The sage is quiet because he is not moved,
not because he wills to be quiet."
.....
"From emptiness comes the unconditioned.
From this, the conditioned, the individual things.
So from the sage's emptiness, stillness arises:
From stillness, action. From action, attainment.
From their stillness comes their non-action, which is also action.
And is, therefore, their attainment.
For stillness is joy. Joy is freedom from care
Fruitful in the long years.
Joy does all things without concern;
For emptiness, stillness, tranquility, tastelessness,
Silence and non-action
Are the root of all things."
The passage brings to mind my experience with Peck's community building exercises. The quotes and concepts that follow are from The Different Drum. In Peck's community model a group passes through four stages
- Psuedocommunity
- Chaos
- Emptiness
- Community
"There are only two ways out of chaos....One is into organization-but organization is never community.
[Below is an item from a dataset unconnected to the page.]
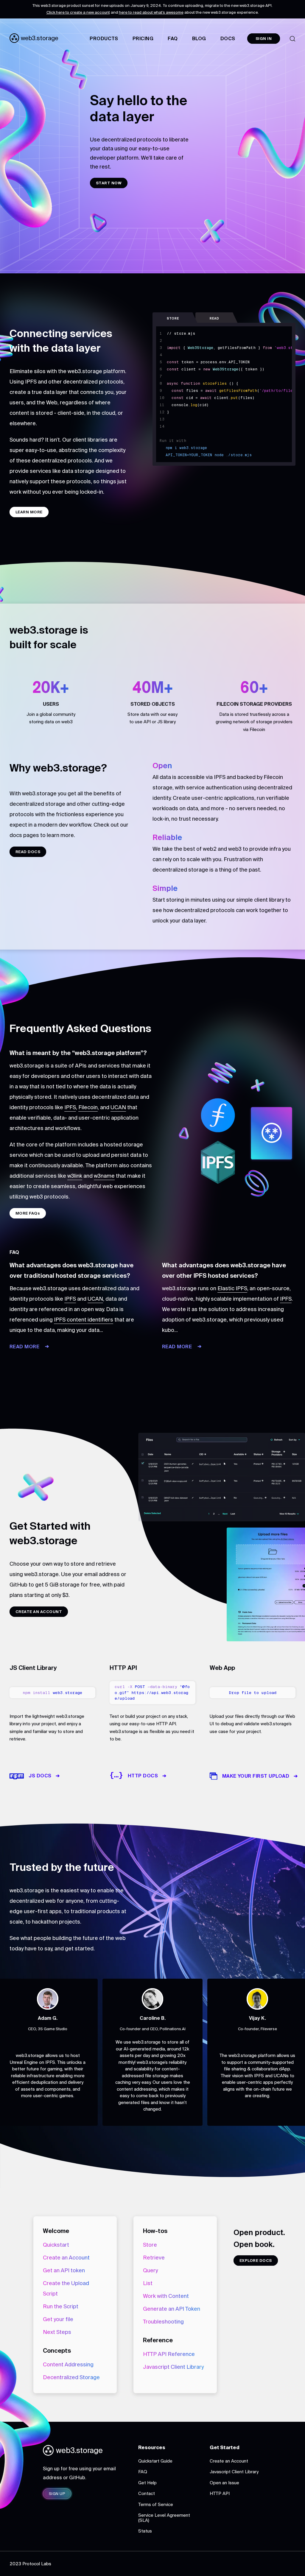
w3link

The only other way is into and through emptiness."
For Peck, emptiness in a group setting involves letting go of
- Expectations and Preconceptions
- Prejudices
- Ideology, Theology and Solutions
- The Need to Heal, Convert, Fix and Solve
- The Need to Control
At the point when the group is struggling to understand what emptiness means here, the facilitators would offer a few hints or suggestions. One of them is something to the effect of asking us to consider what it means to be silent until one is moved upon to speak.
"In this final stage a soft quietness descends. It is a kind of peace. The room is bathed in peace. Then, quietly, a member begins to talk about herself. She is being very vulnerable. She is speaking of the deepest part of herself. The group hangs on every word. No one realized she was capable of such eloquence.
When she is finished there is a hush. It goes on a long time. but it does not seem long. There is no uneasiness in this silence. Slowly, out of the silence, another member begins to talk. He too is speaking very deeply, very personally, about himself."
From my perspective emptiness seems allied with Book of Mormon uses of the terms "humble," "humility," and "nothingness" in the process of coming unto Christ. Several intimate descriptions of how the quorum of the twelve operate seem eerily parallel to Peck's community.